Everything you need to know about Chargers’ new starting guard

Sion Johnson he spent most of his first full day as an NFL player in a place he had never been before: Southern California.

The Chargers’ 2022 first-round pick grew in Maryland and attended school at Davidson and Boston College before being selected 17th overall in the NFL draft on Thursday.

On Friday, Johnson went to meet his new team in person and answer questions from local media.

“When I was driving from LAX, I was like, ‘It almost looks like Los Angeles on TV with palm trees,'” he said. “There’s a certain lighting … it’s like this vibe … I don’t know how to explain it, but it looks like Los Angeles on TV, like one of the cop shows.”

Highlights from Johnson’s first face-to-face session with reporters covering the Chargers:

Humble first steps: Johnson never played soccer until his freshman year at Riverdale Baptist School in Upper Marlboro. Instead, he was a member of the school’s golf team, having learned the sport after trying it on a summer camp.

The first person who suggested he might be good at football was the driver of a bus Johnson drove home after golf practice. But he wasn’t the most instrumental in launching Johnson’s career.

“It was really my mom who pushed me to play,” Johnson said. “She always taught Me that you should try things so you don’t have regrets later in life. I’m happy to have tried football because it would certainly be a regret I had ”.

Tammie Edwards played basketball at Virginia Tech, where she was a record-breaking rebounder as a center and forward. Johnson said her mother was her most influential person in her life, noting her work ethic.

“Many of the qualities he taught me,” he said, “made me the person I am today.”

Asked if she also inherited her athletic abilities from her mother, Johnson smiled and said, “I think most of it comes from her. She was definitely a force in the post.

Zion Johnson of Boston College in the media room after being chosen by the Chargers.

Boston College’s Zion Johnson poses in the media room after being chosen by the Chargers, who will begin him as a right guard.

(Doug Benc / Associated Press)

From undersize to big time: When he started playing soccer, Johnson said he was a 225-pound right tackle. He today he’s a 6 foot-3 314 pound right guard.

“Undersized is an understatement,” he said. “Our team played Chase Young. It wasn’t like we were playing scrub or anything. “

Young, who went to DeMatha Catholic, was No. 2 overall choice of the 2020 draft, selected by Washington. He did the Pro Bowl as a rookie defender.

“Really for me at that point, I wanted to play football, I wanted to show that I could be a good player,” Johnson recalled of his debut in the sport. “Being underpowered, I just had to force every play and try not to give up a lot.”

She said Chargers trainer Brandon Staley: “It’s one of those great stories about a guy who really worked on it, really developed his game. He worked on it, and here he is today. “

One of Johnson’s high school teammates was offensive tackle Christian Darrisaw, who was No. 23 overall pick from Minnesota last year.

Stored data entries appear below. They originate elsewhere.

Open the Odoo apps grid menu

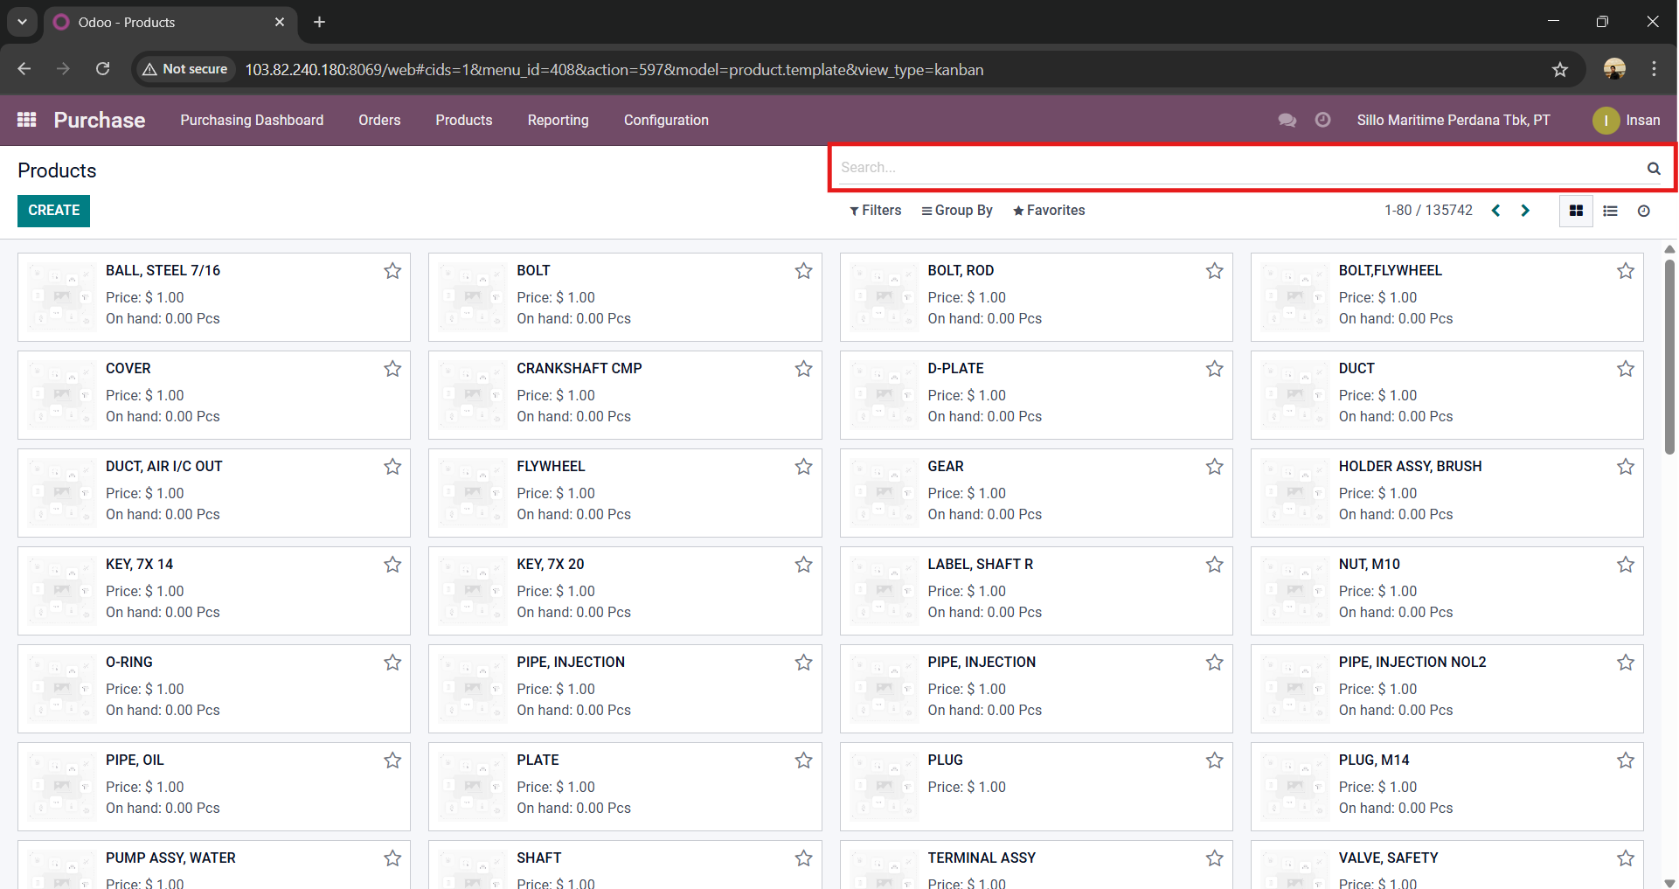coord(26,120)
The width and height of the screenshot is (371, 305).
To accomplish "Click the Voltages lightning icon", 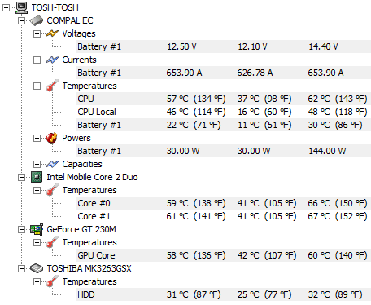I will point(52,33).
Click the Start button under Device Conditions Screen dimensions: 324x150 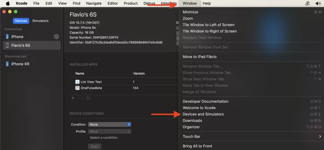click(x=95, y=147)

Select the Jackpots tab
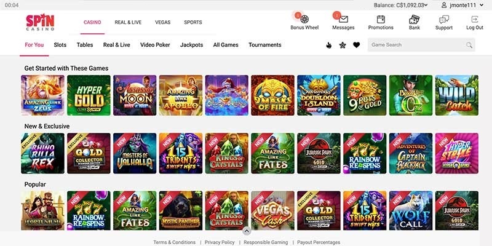(191, 45)
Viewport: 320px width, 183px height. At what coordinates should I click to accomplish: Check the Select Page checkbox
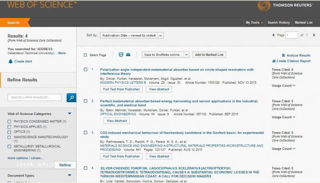pyautogui.click(x=85, y=55)
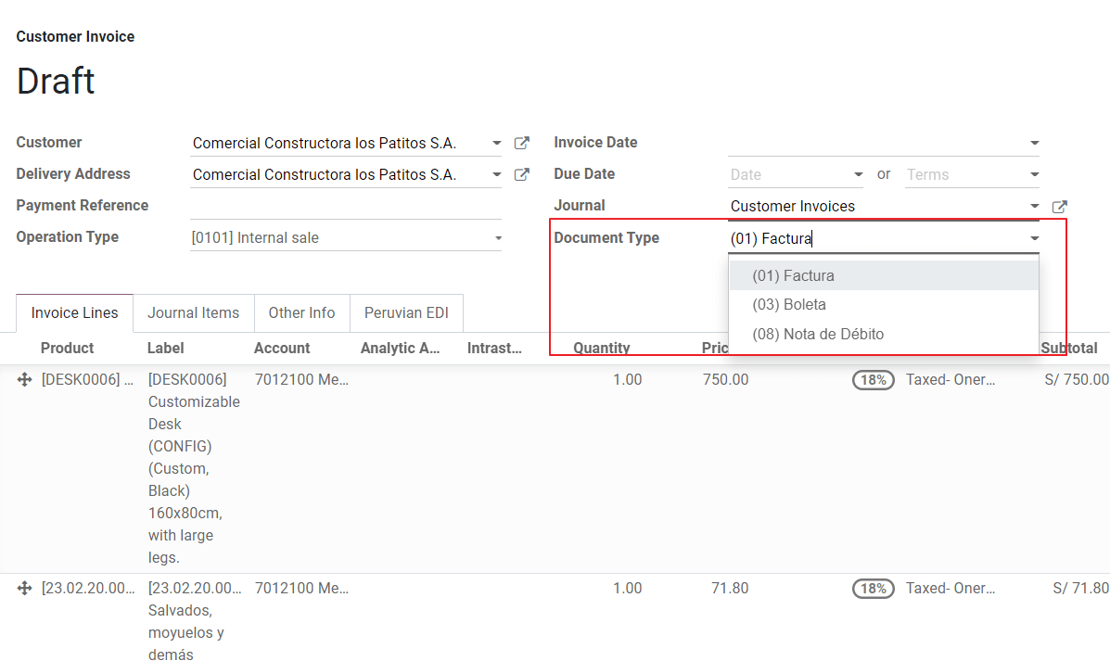The width and height of the screenshot is (1110, 661).
Task: Open Delivery Address record with external link icon
Action: pyautogui.click(x=520, y=173)
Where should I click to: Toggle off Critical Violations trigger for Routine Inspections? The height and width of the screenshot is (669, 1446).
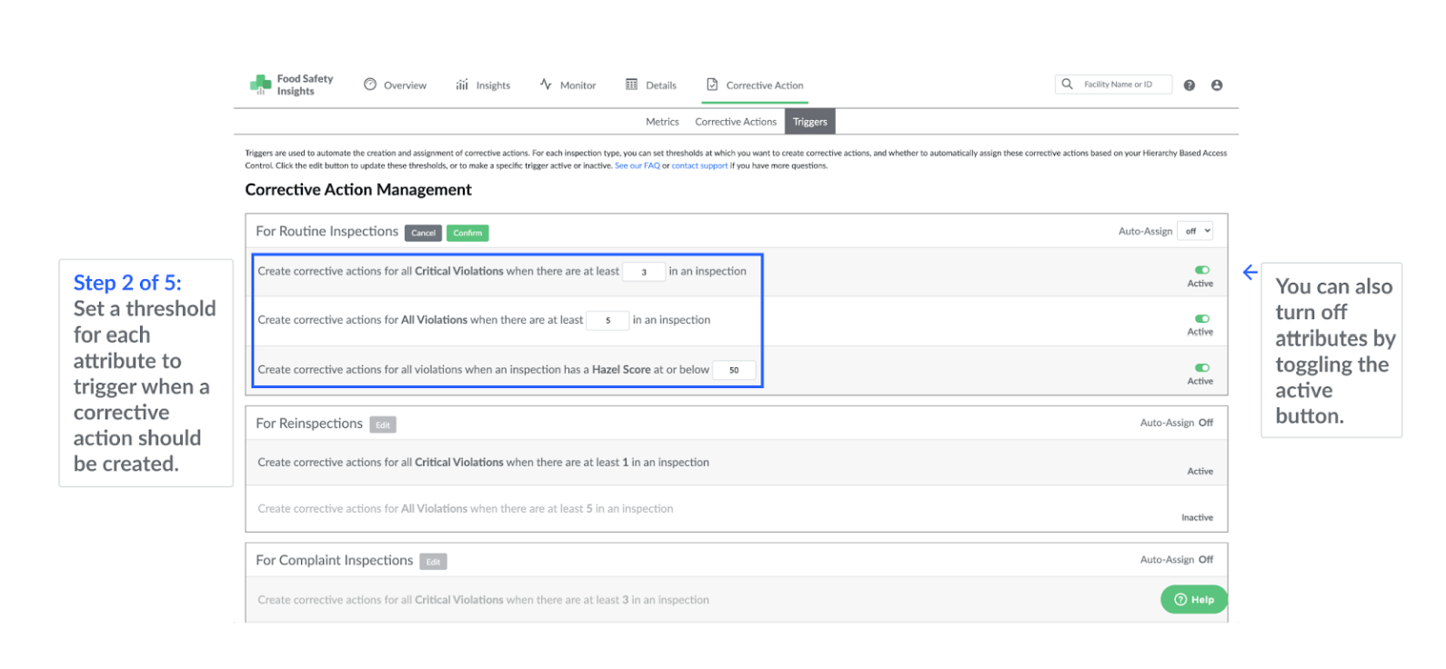click(x=1202, y=270)
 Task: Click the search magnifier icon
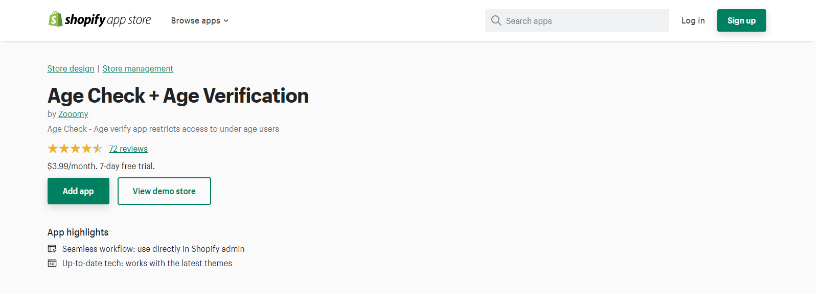tap(496, 20)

“He’s definitely someone who has pushed me throughout my career with his level of play,” Johnson said of Darrisaw. “I’ve always wanted to outdo him, a bit like a rival”.

The road to BC: As a strong student, Johnson came to Davidson, where he played for two seasons on a partial scholarship before money became an issue.

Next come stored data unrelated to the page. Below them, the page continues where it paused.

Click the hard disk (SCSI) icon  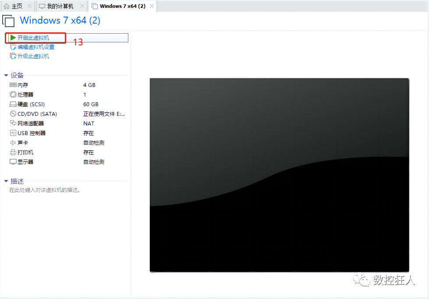[13, 104]
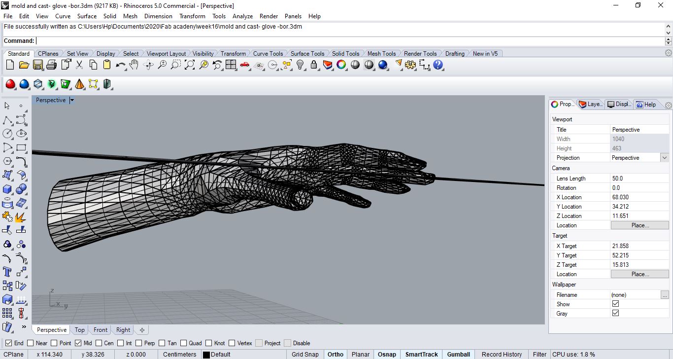Expand the Perspective viewport title menu
The image size is (673, 359).
click(72, 100)
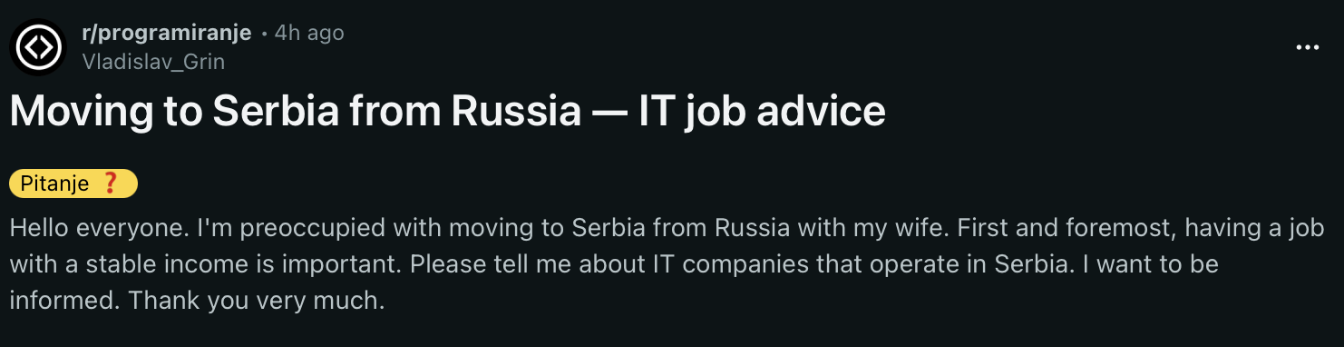Click the code brackets logo of the community
This screenshot has height=347, width=1344.
click(x=39, y=46)
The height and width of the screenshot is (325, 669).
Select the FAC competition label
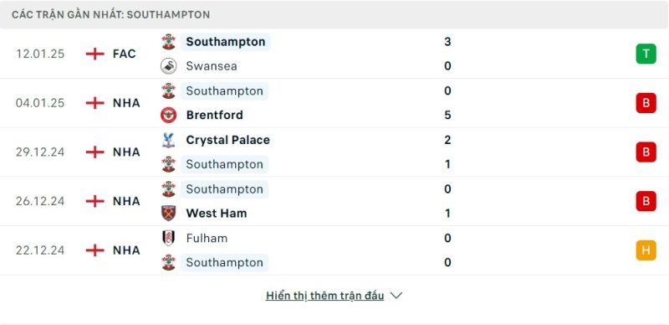pyautogui.click(x=124, y=54)
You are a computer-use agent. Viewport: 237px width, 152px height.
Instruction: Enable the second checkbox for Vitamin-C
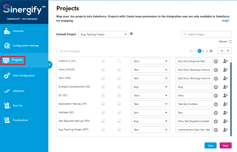click(119, 61)
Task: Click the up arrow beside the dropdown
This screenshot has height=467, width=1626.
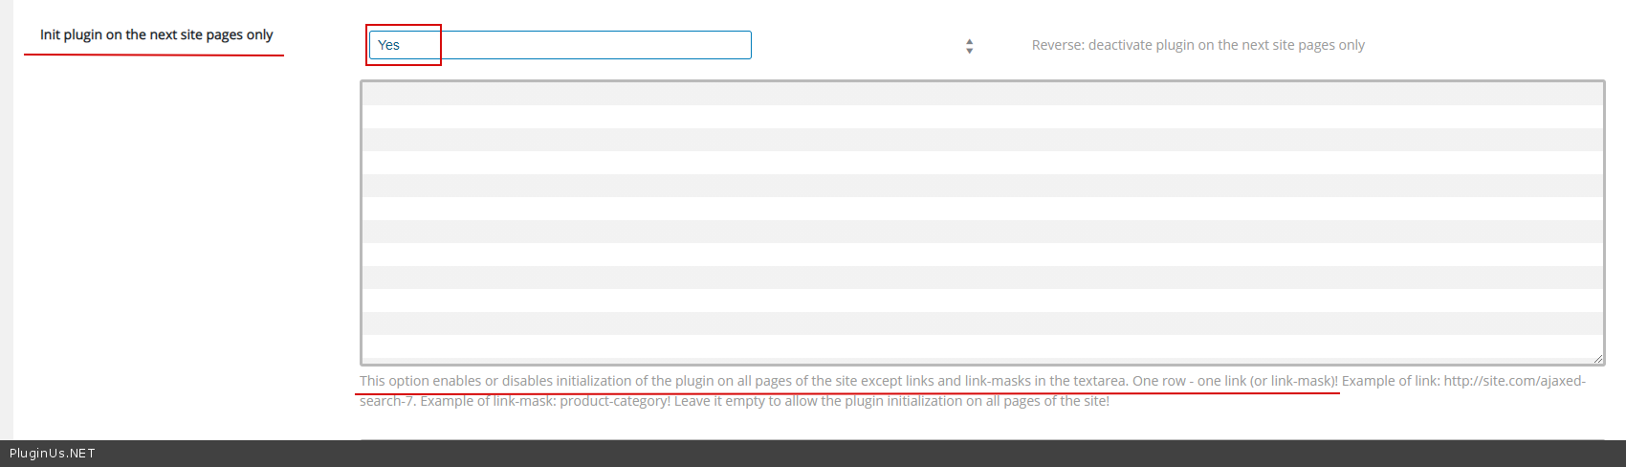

“There was a financial strain on my family that I didn’t want to happen again,” Johnson said.

So he entered the transfer portal and ended up at Boston College, he explained, because he liked the school’s academics and the history of the offensive lineman development football program.

In three seasons with the Eagles, Johnson went from being a good story of perseverance to the fifth offensive lineman selected on Thursday.

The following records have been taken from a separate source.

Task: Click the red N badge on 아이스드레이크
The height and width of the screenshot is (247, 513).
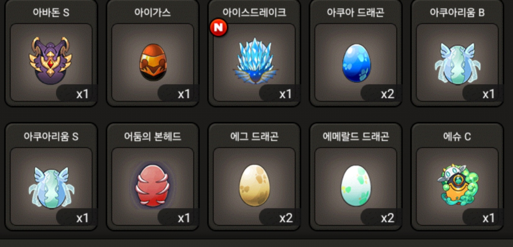Action: coord(218,28)
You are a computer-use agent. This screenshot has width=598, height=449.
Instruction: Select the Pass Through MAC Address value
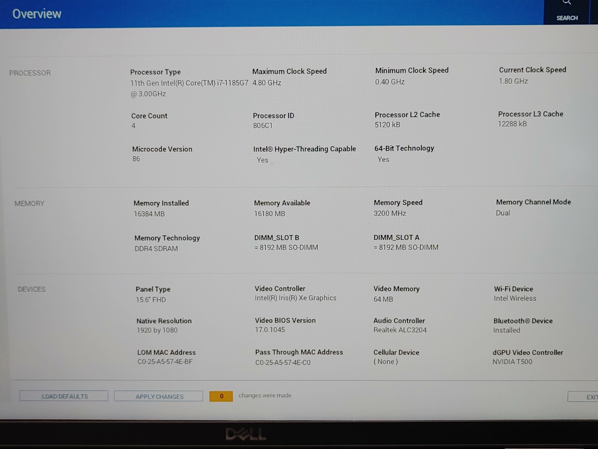tap(283, 363)
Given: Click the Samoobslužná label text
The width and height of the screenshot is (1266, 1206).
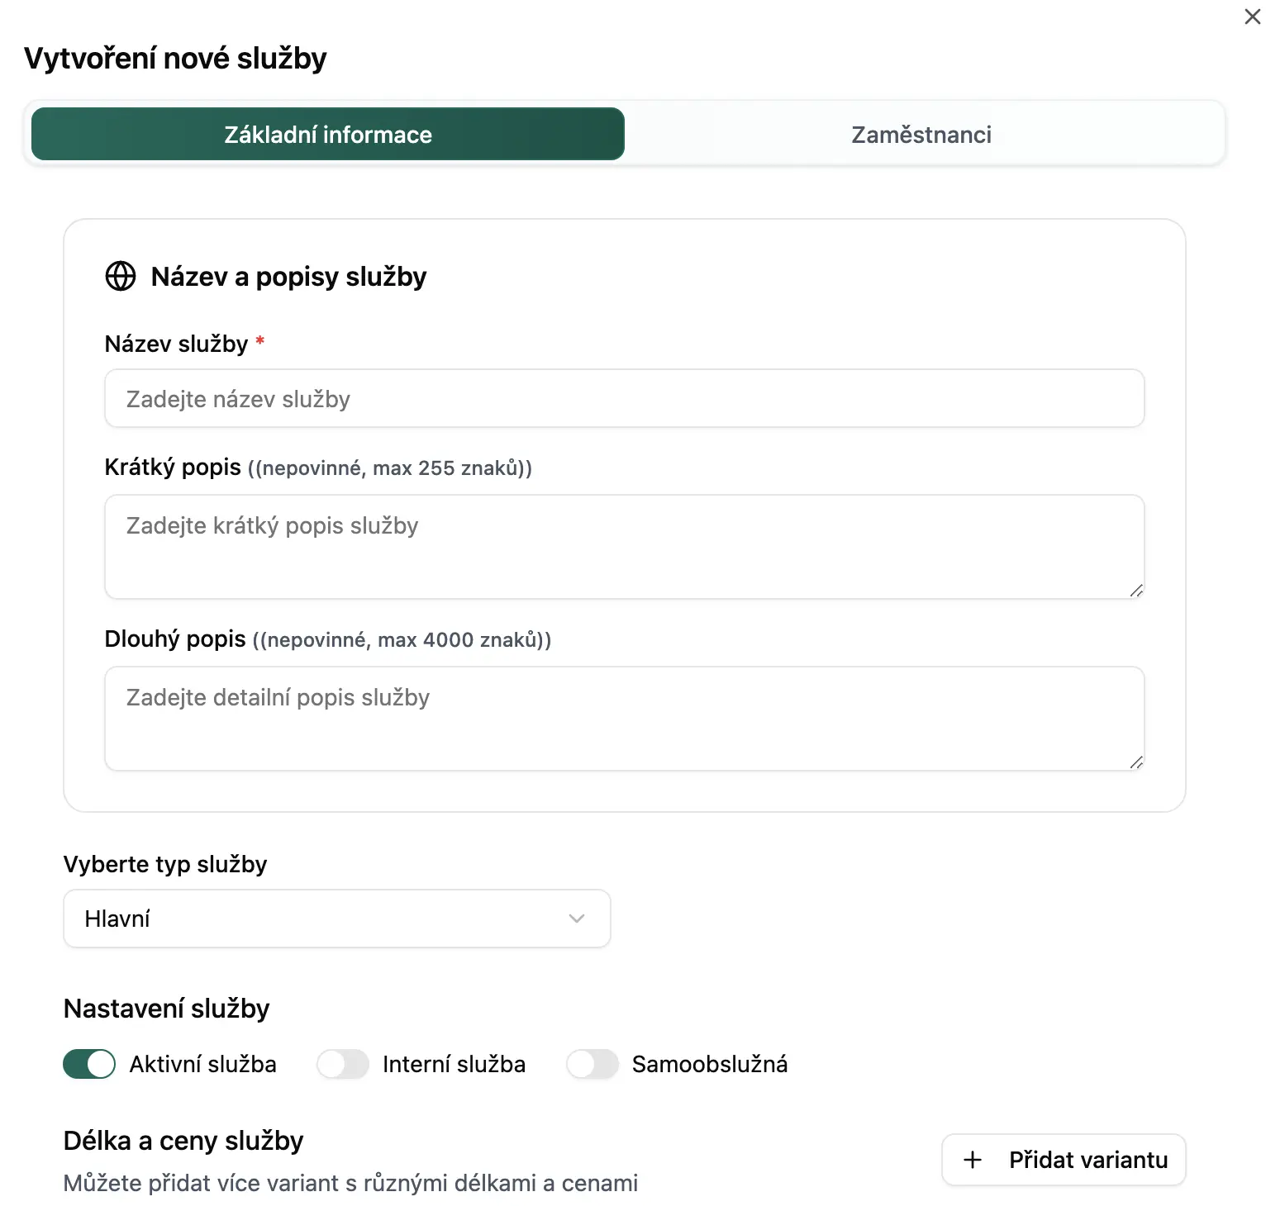Looking at the screenshot, I should [709, 1064].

Man of many languages: Johnson received his BS in computer science from Boston College in 2020 and earned his master’s in cyber security last fall.

He said he does computer programming “in my spare time” and has coded in at least six languages.

“When you learn a language, it’s not that hard to learn a new one,” he said, “because there are a lot of similarities and things you can grasp after learning the first one.”